Exercise material START
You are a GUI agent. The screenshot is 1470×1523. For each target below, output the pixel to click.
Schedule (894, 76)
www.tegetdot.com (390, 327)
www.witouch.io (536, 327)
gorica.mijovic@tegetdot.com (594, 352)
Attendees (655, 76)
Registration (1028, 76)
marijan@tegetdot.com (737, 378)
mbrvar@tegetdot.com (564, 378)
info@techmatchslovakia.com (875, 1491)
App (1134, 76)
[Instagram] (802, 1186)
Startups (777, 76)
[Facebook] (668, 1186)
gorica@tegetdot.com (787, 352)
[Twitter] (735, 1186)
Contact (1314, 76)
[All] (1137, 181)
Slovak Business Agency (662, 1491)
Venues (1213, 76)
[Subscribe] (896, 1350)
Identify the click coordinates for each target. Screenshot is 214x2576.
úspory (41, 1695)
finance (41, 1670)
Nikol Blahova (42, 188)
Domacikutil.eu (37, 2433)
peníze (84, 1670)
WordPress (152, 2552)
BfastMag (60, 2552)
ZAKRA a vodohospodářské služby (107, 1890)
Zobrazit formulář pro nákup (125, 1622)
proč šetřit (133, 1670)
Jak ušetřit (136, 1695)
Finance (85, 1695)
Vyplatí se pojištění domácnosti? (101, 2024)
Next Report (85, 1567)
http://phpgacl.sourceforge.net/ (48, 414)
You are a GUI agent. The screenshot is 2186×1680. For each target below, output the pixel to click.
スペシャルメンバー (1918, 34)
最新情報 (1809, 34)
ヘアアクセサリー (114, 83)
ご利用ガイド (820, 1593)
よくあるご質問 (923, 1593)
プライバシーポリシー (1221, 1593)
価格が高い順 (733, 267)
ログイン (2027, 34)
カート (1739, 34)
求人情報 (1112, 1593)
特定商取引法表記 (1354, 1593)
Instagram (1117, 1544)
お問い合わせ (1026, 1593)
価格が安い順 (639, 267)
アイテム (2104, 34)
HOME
Exercise material END
# Task requirements
Search the entries for "click" and copy out each line that has it.

# Output
You are a GUI agent. The screenshot is 1470×1523. For each target below, output the pixel to click.
Identify the click coordinates for each target. Screenshot is 214x2576.
You are a GUI agent. The screenshot is 2186×1680. For each target below, output the pixel to click.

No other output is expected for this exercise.